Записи

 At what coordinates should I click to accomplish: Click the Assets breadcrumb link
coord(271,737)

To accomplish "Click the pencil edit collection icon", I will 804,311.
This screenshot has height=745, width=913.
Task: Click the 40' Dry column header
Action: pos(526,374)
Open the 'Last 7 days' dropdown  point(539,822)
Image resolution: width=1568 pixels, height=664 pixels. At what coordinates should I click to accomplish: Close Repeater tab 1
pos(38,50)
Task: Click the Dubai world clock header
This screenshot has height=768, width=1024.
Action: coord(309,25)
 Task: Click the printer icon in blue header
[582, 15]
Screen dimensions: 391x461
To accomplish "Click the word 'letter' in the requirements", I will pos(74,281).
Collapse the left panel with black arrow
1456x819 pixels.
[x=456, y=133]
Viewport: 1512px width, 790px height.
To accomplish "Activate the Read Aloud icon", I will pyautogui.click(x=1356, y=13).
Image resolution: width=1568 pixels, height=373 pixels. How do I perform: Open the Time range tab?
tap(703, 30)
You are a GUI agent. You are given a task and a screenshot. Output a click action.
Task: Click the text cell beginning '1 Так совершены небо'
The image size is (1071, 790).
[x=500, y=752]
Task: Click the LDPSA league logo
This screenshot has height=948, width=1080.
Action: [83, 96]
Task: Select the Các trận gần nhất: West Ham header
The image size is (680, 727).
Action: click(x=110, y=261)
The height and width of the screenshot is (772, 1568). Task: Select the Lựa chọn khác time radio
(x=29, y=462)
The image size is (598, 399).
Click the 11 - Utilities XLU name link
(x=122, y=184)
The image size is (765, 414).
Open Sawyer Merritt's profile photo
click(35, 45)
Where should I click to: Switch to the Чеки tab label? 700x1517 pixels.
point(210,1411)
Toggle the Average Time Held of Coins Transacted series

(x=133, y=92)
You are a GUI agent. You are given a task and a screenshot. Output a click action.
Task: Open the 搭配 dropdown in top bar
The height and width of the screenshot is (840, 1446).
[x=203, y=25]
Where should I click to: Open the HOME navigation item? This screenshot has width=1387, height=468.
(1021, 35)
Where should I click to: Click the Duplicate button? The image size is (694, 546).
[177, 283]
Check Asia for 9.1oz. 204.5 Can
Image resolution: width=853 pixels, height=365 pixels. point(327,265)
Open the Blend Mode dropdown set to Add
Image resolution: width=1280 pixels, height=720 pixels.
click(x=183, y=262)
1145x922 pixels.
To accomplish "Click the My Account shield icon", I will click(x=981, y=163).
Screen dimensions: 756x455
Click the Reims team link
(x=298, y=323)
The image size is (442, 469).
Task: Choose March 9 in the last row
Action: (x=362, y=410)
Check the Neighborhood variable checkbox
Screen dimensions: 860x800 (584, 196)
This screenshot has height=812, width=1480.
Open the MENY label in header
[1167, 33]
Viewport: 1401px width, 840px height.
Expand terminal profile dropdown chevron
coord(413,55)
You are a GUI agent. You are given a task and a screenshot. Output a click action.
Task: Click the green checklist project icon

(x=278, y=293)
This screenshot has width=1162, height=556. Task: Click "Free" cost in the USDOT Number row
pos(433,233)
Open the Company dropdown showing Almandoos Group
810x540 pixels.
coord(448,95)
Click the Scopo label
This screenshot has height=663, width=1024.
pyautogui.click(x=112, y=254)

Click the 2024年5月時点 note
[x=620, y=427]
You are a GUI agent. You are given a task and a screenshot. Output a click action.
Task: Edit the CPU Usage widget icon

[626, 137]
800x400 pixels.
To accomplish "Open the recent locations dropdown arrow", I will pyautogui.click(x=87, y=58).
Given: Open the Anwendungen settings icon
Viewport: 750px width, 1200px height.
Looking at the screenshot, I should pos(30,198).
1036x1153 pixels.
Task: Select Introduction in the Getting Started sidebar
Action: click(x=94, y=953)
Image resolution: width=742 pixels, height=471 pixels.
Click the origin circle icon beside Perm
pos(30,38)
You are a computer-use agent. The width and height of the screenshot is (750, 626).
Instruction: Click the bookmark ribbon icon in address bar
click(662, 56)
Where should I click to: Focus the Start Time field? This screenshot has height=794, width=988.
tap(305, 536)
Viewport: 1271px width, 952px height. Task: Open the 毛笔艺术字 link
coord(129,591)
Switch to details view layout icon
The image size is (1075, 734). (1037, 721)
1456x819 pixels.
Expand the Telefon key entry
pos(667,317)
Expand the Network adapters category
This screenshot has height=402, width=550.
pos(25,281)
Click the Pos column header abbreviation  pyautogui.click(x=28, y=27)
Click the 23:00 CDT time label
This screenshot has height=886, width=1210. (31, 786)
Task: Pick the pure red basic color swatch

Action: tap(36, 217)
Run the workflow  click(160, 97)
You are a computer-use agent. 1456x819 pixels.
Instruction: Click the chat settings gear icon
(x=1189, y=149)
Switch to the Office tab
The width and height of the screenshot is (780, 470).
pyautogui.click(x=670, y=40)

Цель: Масштабируйте строки записей от строки с «The height and width of the screenshot is (772, 1568).» до строки с «(x=133, y=92)» включительно. Приведите их полностью, включая текст запросов: каждую координату в ответах умножьте на 1,5 и округлите до целого (половины в большую сторону), а числа в запросах оставьте без изменений.

Результат выполнения:
The height and width of the screenshot is (772, 1568). Task: Select the Lựa chọn khác time radio
(x=44, y=693)
The image size is (598, 399).
Click the 11 - Utilities XLU name link
(x=183, y=276)
The image size is (765, 414).
Open Sawyer Merritt's profile photo
click(53, 68)
Where should I click to: Switch to the Чеки tab label? 700x1517 pixels.
point(315,2117)
Toggle the Average Time Held of Coins Transacted series

(x=200, y=138)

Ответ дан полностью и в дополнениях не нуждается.